The problem:
Please copy every line with the string "screenshot" from the entries below.

Data section:
○ ○ ○

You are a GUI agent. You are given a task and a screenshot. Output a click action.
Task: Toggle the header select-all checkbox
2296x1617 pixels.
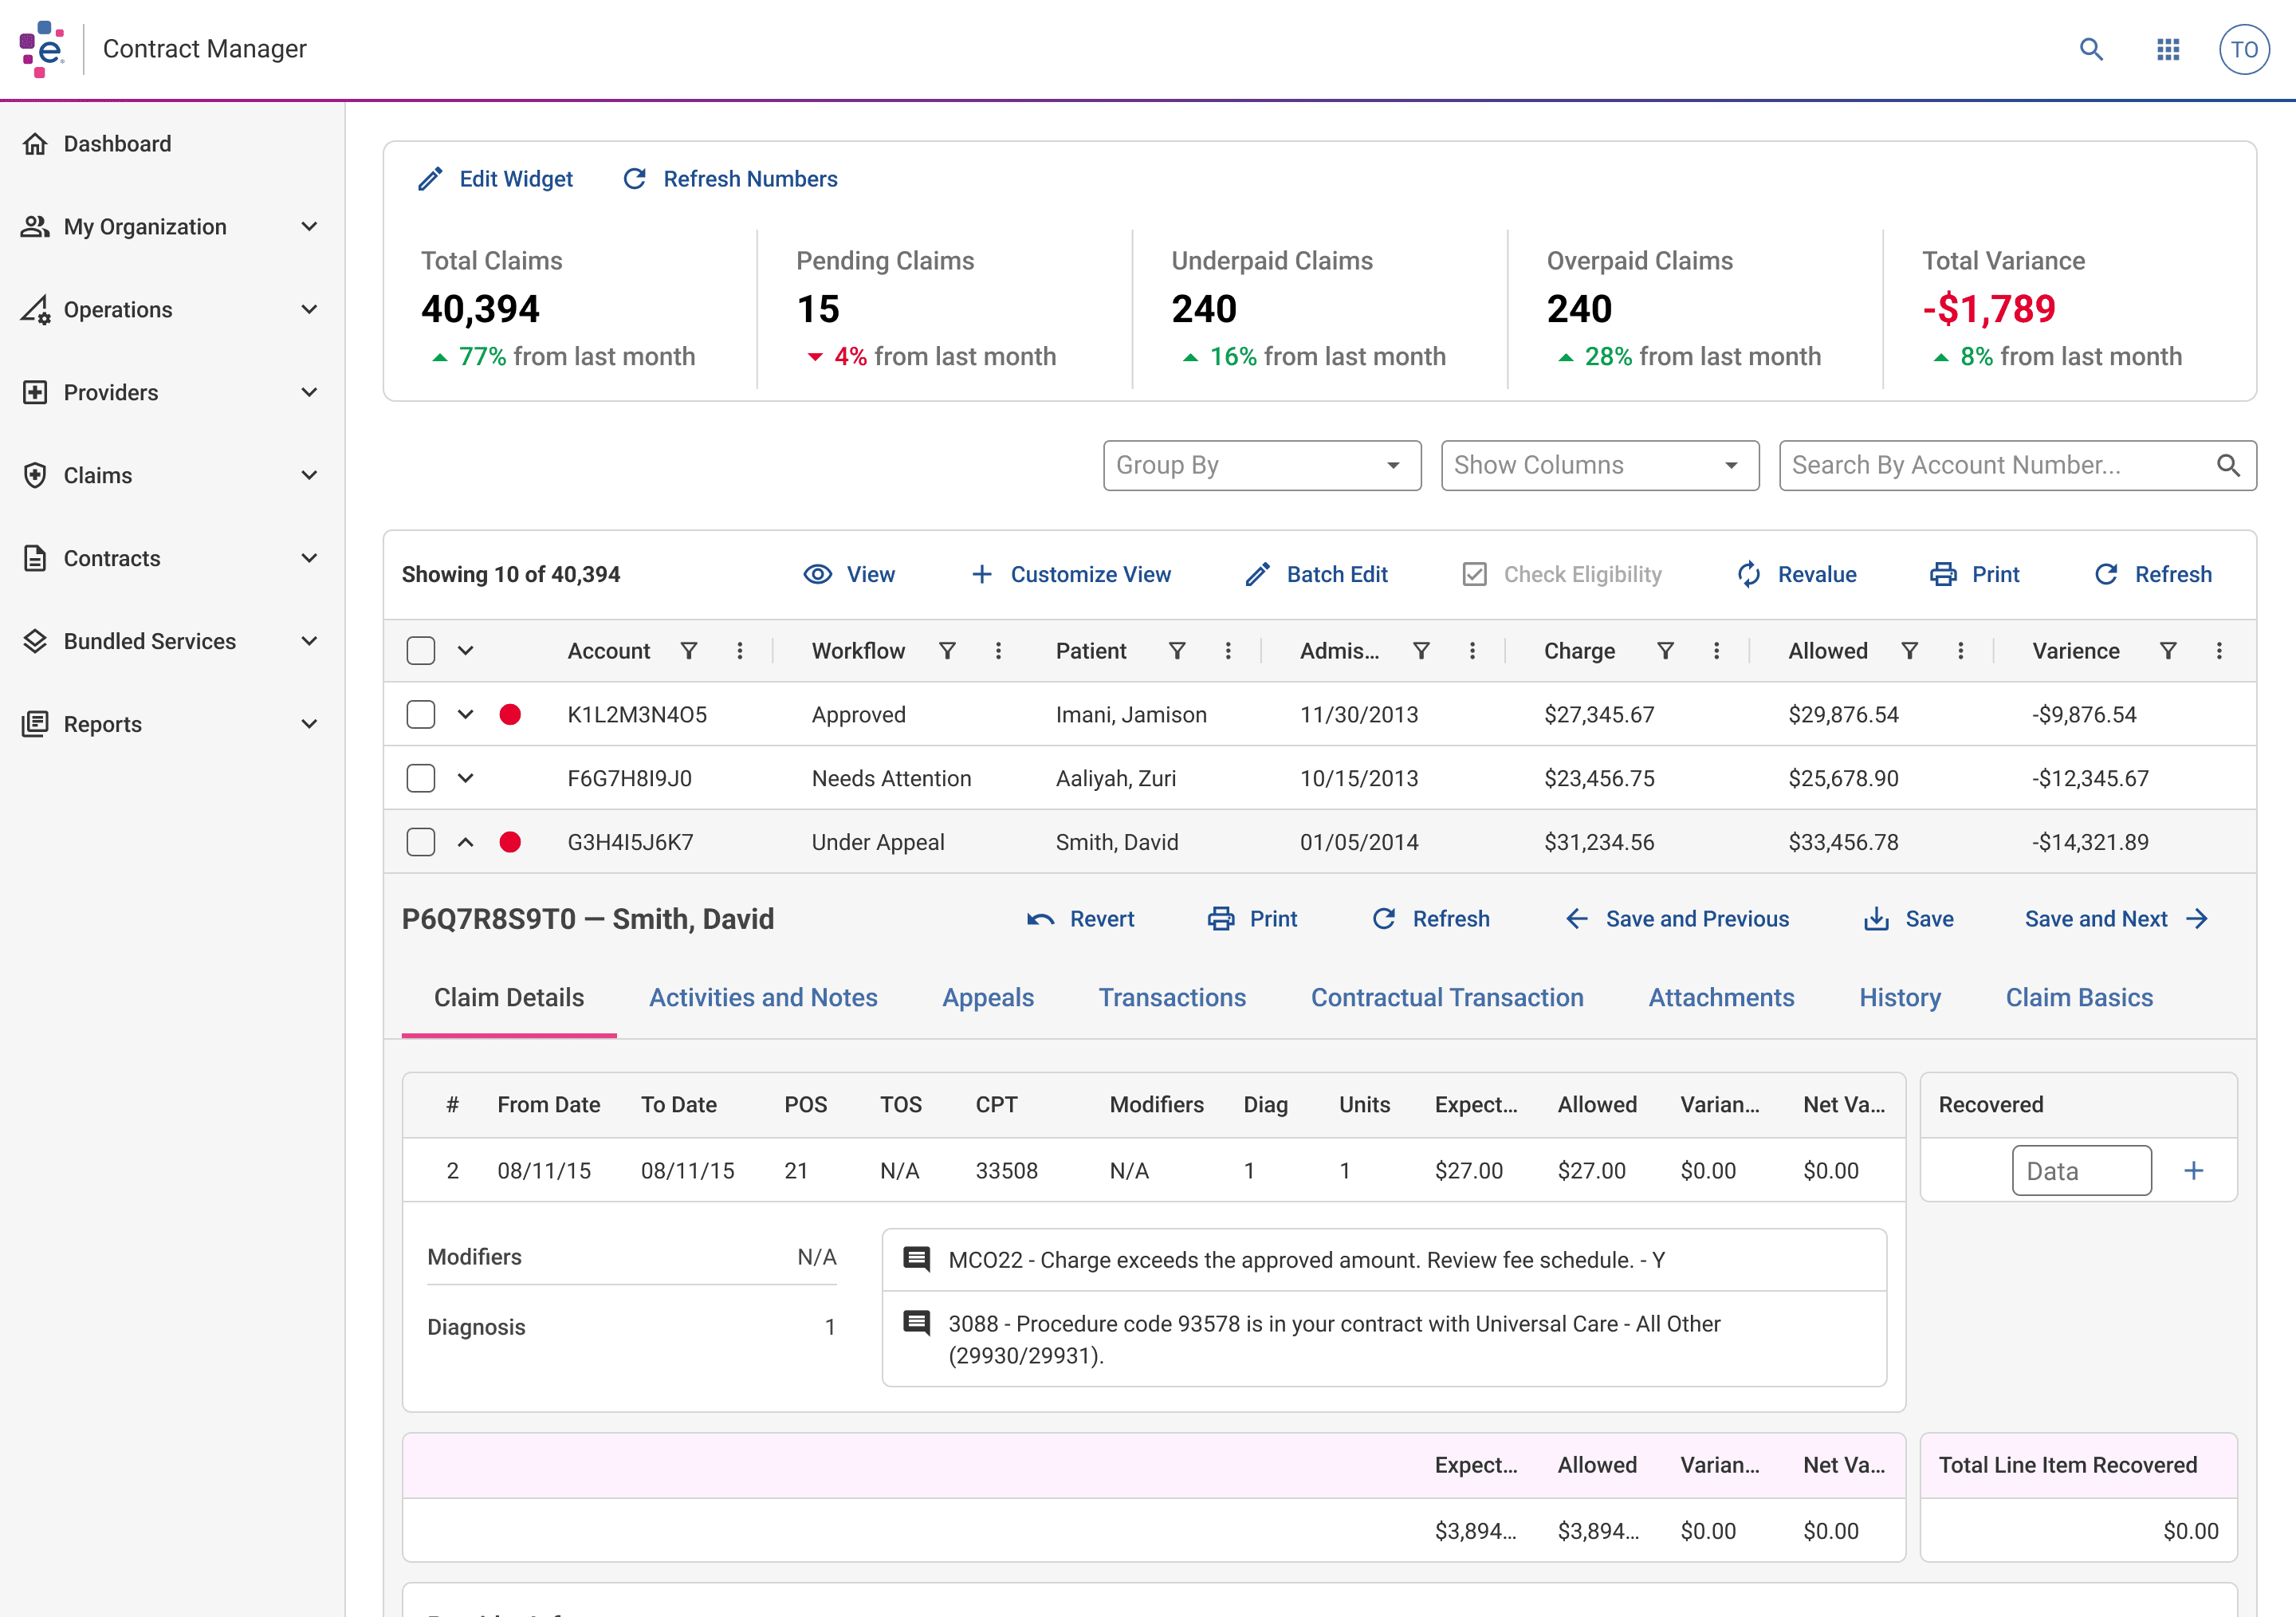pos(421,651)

○ ○ ○

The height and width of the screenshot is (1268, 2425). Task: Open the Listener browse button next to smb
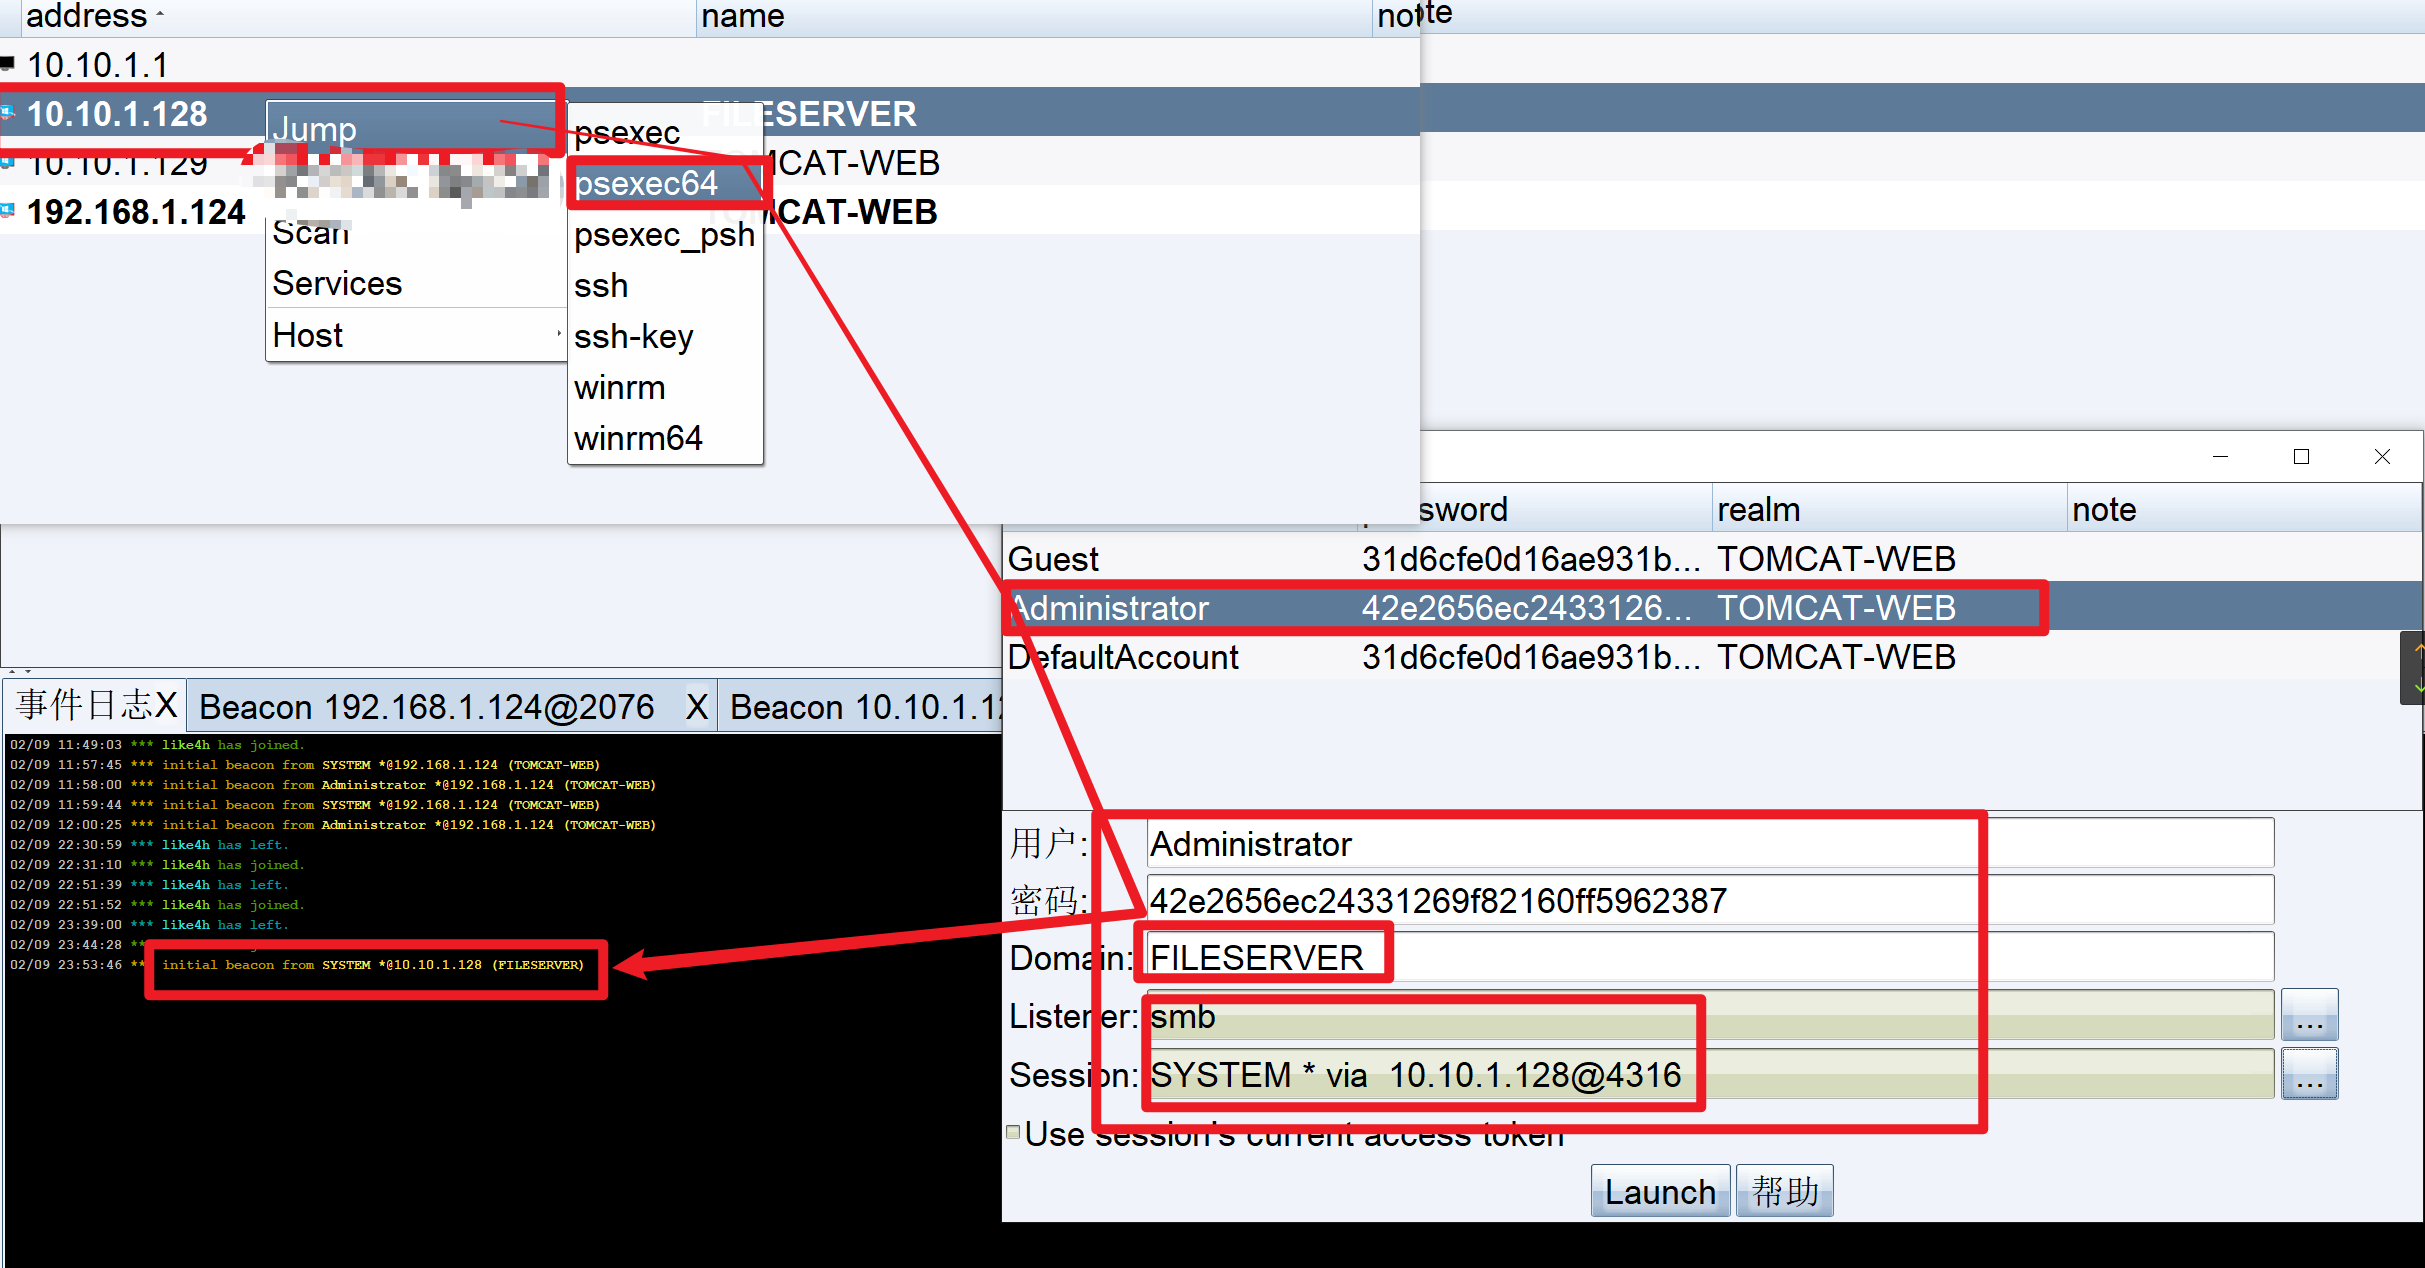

○ ○ ○

Task response:
You are a GUI agent. You are given a task and a screenshot. Output a click action.
The height and width of the screenshot is (1268, 2425). Task: Open the Listener browse button next to smb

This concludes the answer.